--- PROVIDED RECORDS Enclosed Below ---
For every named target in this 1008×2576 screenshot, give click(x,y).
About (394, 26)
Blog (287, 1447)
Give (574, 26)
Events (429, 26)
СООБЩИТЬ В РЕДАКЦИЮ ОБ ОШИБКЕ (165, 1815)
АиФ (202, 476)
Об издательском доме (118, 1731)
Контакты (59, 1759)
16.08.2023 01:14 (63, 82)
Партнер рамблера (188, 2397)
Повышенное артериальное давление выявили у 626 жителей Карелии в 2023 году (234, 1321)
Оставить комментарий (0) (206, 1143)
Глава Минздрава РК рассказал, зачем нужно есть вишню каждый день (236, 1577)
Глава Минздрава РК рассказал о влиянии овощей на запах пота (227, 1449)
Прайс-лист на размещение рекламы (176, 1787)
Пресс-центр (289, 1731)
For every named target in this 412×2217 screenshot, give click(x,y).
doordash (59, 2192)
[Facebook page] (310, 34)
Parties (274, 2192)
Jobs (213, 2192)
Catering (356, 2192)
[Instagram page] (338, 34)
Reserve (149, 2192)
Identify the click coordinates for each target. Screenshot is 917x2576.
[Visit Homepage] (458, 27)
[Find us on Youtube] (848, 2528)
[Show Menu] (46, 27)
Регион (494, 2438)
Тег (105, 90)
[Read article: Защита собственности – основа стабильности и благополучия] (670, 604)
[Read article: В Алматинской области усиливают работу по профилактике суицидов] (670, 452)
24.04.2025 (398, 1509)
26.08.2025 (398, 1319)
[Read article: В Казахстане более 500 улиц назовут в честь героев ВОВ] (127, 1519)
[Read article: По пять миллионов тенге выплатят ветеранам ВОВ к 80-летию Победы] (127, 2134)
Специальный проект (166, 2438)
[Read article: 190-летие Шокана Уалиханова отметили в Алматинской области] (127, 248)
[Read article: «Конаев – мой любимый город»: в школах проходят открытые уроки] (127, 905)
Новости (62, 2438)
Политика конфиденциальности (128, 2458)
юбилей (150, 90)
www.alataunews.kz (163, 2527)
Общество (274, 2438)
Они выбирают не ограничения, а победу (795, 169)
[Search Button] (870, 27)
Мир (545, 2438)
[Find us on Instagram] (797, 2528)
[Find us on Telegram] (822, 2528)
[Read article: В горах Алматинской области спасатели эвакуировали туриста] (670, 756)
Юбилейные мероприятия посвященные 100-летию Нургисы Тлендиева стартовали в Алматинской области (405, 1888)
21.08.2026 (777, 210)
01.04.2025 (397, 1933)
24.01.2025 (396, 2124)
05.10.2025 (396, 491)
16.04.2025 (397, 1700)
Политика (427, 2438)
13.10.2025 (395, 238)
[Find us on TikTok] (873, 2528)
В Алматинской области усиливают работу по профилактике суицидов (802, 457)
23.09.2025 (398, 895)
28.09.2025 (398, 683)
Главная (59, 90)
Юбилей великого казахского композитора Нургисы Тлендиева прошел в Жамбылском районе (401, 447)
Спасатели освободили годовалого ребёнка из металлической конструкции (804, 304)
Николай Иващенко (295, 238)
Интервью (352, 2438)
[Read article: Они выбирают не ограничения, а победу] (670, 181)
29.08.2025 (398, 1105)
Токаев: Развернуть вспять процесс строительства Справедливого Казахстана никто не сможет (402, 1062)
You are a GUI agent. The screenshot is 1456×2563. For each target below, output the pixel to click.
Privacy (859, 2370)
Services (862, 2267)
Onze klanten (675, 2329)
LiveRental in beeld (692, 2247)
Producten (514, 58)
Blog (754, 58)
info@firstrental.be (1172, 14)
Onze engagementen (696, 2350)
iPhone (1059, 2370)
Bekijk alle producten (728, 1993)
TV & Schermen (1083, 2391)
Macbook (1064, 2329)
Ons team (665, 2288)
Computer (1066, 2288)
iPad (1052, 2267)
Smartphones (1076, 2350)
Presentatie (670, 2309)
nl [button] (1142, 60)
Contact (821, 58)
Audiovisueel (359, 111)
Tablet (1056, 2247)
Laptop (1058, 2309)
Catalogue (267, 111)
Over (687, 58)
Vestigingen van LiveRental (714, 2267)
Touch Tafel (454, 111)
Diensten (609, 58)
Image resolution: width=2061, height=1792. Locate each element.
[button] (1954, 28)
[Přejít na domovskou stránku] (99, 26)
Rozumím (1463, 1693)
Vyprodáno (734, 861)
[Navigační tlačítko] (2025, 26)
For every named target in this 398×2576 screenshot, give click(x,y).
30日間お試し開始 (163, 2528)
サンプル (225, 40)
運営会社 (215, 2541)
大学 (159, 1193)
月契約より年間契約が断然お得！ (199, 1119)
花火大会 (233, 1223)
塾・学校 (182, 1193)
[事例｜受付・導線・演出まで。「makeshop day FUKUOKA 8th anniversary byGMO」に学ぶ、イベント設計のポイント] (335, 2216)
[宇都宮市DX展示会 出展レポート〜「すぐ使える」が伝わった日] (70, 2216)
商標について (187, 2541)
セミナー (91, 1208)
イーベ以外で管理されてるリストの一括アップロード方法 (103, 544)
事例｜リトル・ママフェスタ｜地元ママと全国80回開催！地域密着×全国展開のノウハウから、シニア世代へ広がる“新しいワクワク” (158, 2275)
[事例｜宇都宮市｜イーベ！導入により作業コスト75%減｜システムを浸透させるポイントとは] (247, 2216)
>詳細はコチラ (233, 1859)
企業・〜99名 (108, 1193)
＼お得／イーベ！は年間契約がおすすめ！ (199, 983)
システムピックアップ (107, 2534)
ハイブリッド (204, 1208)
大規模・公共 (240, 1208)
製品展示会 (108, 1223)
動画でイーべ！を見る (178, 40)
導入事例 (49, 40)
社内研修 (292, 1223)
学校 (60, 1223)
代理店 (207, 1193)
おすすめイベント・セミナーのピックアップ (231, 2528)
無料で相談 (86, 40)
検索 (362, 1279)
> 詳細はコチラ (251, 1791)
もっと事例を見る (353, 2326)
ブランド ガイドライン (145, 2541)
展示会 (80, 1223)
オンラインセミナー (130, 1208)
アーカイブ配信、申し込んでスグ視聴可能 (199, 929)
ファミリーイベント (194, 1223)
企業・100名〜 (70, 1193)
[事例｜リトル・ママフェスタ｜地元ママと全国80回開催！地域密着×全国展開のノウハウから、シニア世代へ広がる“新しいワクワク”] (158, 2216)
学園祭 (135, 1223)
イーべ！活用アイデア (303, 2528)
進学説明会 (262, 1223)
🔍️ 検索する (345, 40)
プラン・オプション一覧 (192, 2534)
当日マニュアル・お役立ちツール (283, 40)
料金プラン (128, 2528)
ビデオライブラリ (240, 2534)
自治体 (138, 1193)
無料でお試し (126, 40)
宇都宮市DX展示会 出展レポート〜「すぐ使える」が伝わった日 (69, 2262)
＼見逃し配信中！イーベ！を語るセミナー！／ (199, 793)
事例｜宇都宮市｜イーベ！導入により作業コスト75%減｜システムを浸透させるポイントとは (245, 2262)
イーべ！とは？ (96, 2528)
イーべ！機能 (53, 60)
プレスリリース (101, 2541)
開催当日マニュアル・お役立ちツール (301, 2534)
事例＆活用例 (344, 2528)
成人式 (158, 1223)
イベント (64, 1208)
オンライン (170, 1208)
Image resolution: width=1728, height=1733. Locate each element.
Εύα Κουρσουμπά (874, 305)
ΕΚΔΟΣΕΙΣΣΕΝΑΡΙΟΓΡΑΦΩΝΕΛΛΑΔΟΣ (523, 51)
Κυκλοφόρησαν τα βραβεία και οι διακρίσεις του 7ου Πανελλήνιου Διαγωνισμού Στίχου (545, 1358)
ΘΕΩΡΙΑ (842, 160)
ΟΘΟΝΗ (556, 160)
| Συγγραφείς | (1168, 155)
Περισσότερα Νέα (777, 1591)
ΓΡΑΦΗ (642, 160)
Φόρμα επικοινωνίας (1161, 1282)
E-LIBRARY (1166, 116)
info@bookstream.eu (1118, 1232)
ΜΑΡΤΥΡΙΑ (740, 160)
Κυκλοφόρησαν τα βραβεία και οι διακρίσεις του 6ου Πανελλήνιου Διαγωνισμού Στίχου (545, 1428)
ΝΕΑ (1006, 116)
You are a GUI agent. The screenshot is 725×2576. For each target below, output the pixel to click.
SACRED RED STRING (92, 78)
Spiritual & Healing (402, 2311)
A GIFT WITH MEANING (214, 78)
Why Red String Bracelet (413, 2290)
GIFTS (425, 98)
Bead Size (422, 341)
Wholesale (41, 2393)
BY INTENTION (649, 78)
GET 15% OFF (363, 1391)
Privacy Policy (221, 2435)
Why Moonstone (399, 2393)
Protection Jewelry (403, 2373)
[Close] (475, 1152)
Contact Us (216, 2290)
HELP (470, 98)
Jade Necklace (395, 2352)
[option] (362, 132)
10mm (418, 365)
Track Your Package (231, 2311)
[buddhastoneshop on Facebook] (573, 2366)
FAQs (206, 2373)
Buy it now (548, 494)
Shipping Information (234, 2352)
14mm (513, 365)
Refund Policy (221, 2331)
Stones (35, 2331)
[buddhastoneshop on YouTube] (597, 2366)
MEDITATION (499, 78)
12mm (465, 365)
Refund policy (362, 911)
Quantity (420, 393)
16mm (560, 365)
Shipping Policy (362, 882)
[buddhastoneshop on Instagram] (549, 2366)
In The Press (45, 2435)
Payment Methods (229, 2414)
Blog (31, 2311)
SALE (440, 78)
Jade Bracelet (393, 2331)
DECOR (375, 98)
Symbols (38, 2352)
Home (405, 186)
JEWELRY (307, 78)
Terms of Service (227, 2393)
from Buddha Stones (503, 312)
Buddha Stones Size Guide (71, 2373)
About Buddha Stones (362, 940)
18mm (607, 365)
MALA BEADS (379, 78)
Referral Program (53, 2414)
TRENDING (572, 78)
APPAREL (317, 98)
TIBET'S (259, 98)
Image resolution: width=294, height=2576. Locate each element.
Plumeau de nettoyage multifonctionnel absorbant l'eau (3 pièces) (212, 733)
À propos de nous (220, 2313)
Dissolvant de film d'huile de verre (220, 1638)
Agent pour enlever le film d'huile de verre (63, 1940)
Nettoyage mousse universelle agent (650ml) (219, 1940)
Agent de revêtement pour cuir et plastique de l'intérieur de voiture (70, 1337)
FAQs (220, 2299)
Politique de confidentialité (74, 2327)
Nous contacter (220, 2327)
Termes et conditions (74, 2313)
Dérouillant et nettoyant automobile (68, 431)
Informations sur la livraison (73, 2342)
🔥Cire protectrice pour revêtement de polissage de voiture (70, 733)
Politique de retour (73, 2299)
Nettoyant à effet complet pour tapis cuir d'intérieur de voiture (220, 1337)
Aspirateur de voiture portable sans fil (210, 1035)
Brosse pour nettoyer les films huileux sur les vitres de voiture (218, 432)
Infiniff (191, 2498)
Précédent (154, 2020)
--- End of Enclosed PROVIDED RECORDS ---
### WORK REQUIRED
Taking the listing above as the source, transcribe only the lines starting at the line with "サンプル (225, 40)" and going through the line with "展示会 (80, 1223)", unaltered and with both ends included.

### RESPONSE TO THIS TASK
サンプル (225, 40)
運営会社 (215, 2541)
大学 (159, 1193)
月契約より年間契約が断然お得！ (199, 1119)
花火大会 (233, 1223)
塾・学校 (182, 1193)
[事例｜受付・導線・演出まで。「makeshop day FUKUOKA 8th anniversary byGMO」に学ぶ、イベント設計のポイント] (335, 2216)
[宇都宮市DX展示会 出展レポート〜「すぐ使える」が伝わった日] (70, 2216)
商標について (187, 2541)
セミナー (91, 1208)
イーベ以外で管理されてるリストの一括アップロード方法 (103, 544)
事例｜リトル・ママフェスタ｜地元ママと全国80回開催！地域密着×全国展開のノウハウから、シニア世代へ広がる“新しいワクワク” (158, 2275)
[事例｜宇都宮市｜イーベ！導入により作業コスト75%減｜システムを浸透させるポイントとは] (247, 2216)
>詳細はコチラ (233, 1859)
企業・〜99名 (108, 1193)
＼お得／イーベ！は年間契約がおすすめ！ (199, 983)
システムピックアップ (107, 2534)
ハイブリッド (204, 1208)
大規模・公共 (240, 1208)
製品展示会 (108, 1223)
動画でイーべ！を見る (178, 40)
導入事例 (49, 40)
社内研修 (292, 1223)
学校 (60, 1223)
代理店 (207, 1193)
おすすめイベント・セミナーのピックアップ (231, 2528)
無料で相談 (86, 40)
検索 (362, 1279)
> 詳細はコチラ (251, 1791)
もっと事例を見る (353, 2326)
ブランド ガイドライン (145, 2541)
展示会 (80, 1223)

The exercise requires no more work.